Published online Jan 6, 2019. doi: 10.12998/wjcc.v7.i1.49
Peer-review started: November 12, 2018
First decision: November 28, 2018
Revised: December 1, 2018
Accepted: December 12, 2018
Article in press: December 12, 2018
Published online: January 6, 2019
Processing time: 57 Days and 1.6 Hours
Cervical lymph node metastasis in papillary thyroid carcinoma (PTC) affects the treatment and prognosis of patients. Ultrasound is a common imaging method for detecting cervical lymph nodes in PTC patients; however, it is not accurate in determining lymph node metastasis.
To evaluate the value of contrast-enhanced ultrasound combined with elastography in evaluating cervical lymph node metastasis in PTC.
A total of 94 patients with PTC were recruited. According to pathological results, lymph nodes were divided into two groups: metastatic group (n = 50) and reactive group (n = 63). The routine ultrasound findings, contrast-enhanced ultrasound and elastography data were recorded and compared. Logistic regression was used to generate predictive probability distributions for the diagnosis of lymph node metastasis with different indicators. Receiver operating characteristic curve analysis was used to test the efficacy of contrast-enhanced ultrasound combined with elastography based on routine ultrasound in evaluating PTC cervical lymph node metastasis.

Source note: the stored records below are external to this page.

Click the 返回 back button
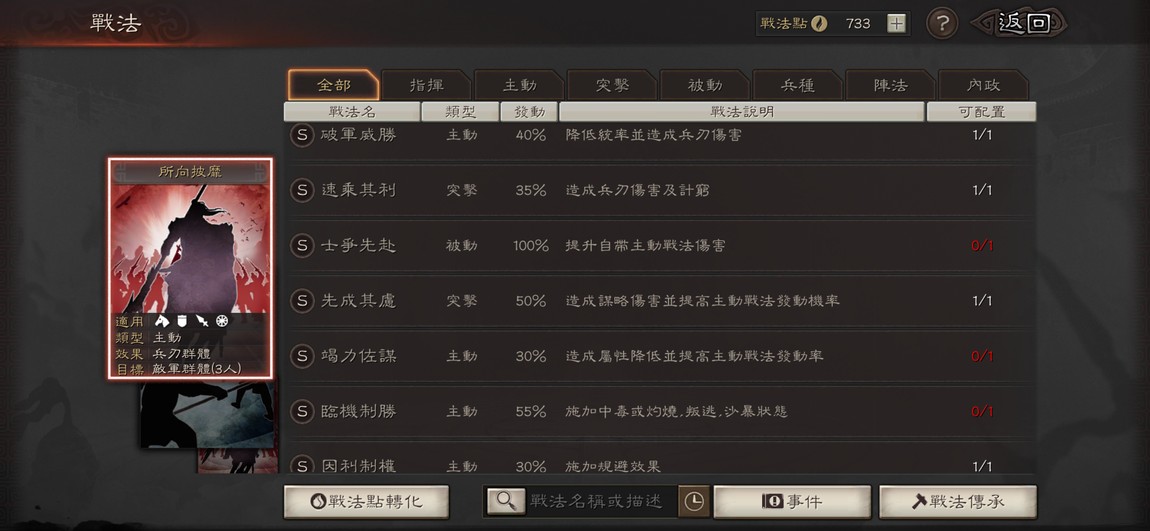Viewport: 1150px width, 531px height. [x=1019, y=23]
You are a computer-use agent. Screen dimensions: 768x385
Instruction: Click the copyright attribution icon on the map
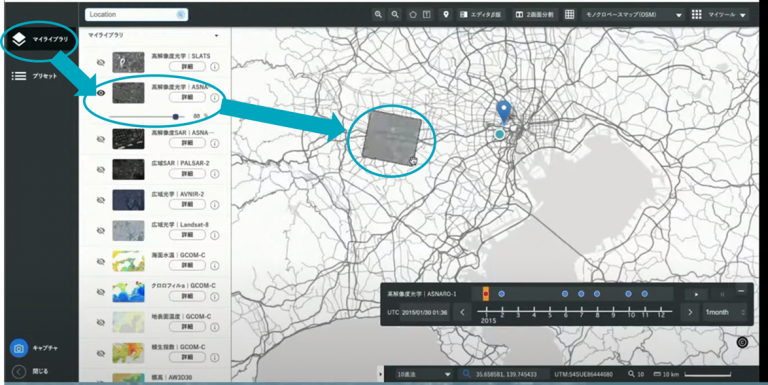coord(742,342)
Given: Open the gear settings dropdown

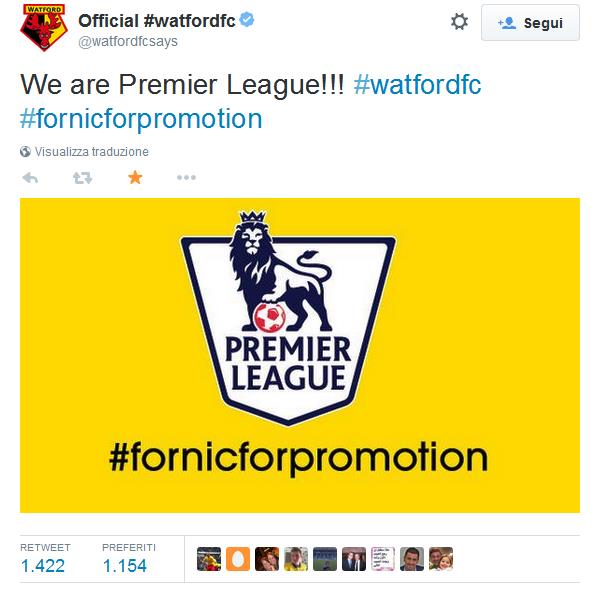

The ratio of long diameter/short diameter (L/S) ≤ 2, irregular marginal morphology, missing lymphatic portal, peripheral or mixed blood flow distribution, peak intensity (PI), non-uniform contrast distribution and elasticity score in the metastatic group were significantly higher than those in the reactive group (P < 0.05). L/S ratio, missing lymphatic portal, PI and elasticity score had a significant influence on the occurrence of PTC cervical lymph node metastasis (P < 0.05). Furthermore, the area under the curve (AUC) for lymph node metastasis diagnosed using the combination of PI ratio, elasticity score, missing lymphatic portal and LS was 0.936, which was significantly higher than the AUC for PI ratio alone. The difference was statistically significant (P < 0.05). The fitting equation for the combined diagnosis was logit(P) = -12.341 + 1.482 × L/S ratio + 3.529 × missing lymphatic portal + 0.392 × PI + 3.288 × elasticity score.

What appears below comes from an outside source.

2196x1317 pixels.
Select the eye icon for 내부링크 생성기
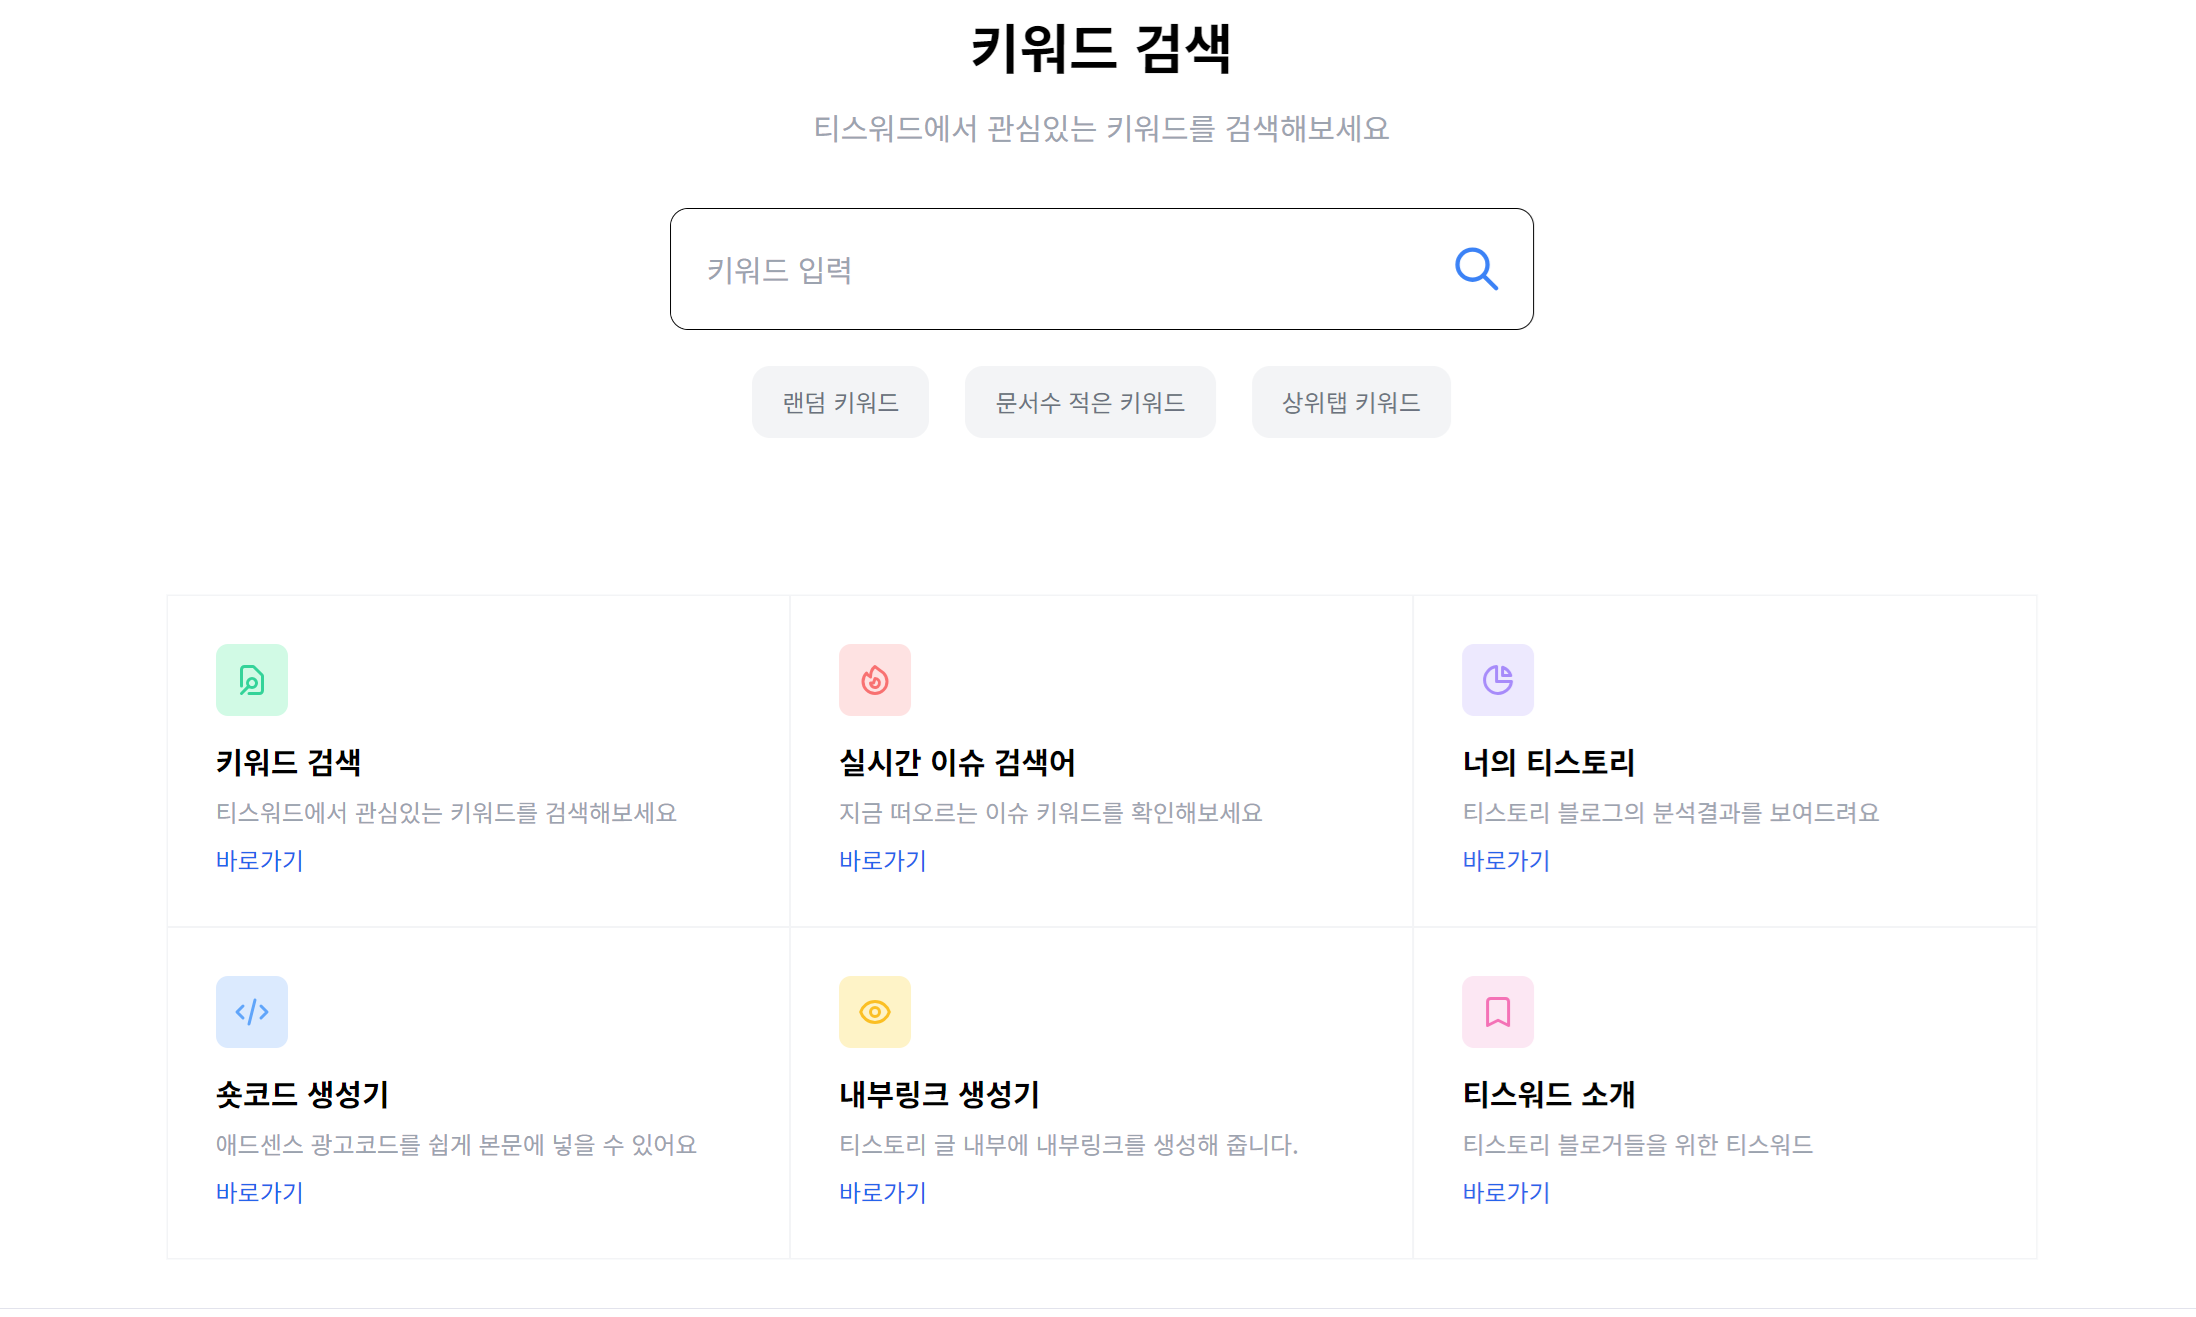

Based on the gray-scale ultrasound, the combination of contrast-enhanced ultrasound and elastography can accurately assess PTC cervical lymph node metastasis.

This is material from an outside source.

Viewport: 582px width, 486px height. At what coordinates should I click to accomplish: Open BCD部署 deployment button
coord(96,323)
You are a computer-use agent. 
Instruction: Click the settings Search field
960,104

Core tip: Cervical lymph node metastasis of papillary thyroid carcinoma affects the prognosis and treatment of patients. Currently, contrast-enhanced ultrasound and ultrasound elastography have been gradually applied to the diagnosis of cervical lymph node metastasis. However, it is not clear whether contrast-enhanced ultrasound and elastography combined with conventional ultrasound improve the accuracy of lymph node metastasis diagnosis. In this study, we analyzed the differences among conventional ultrasound, contrast-enhanced ultrasound and elastography in metastatic and reactive lymph nodes, and used a logistic regression model to fit the probability equation of lymph node metastasis to improve the diagnostic accuracy of metastatic lymph nodes.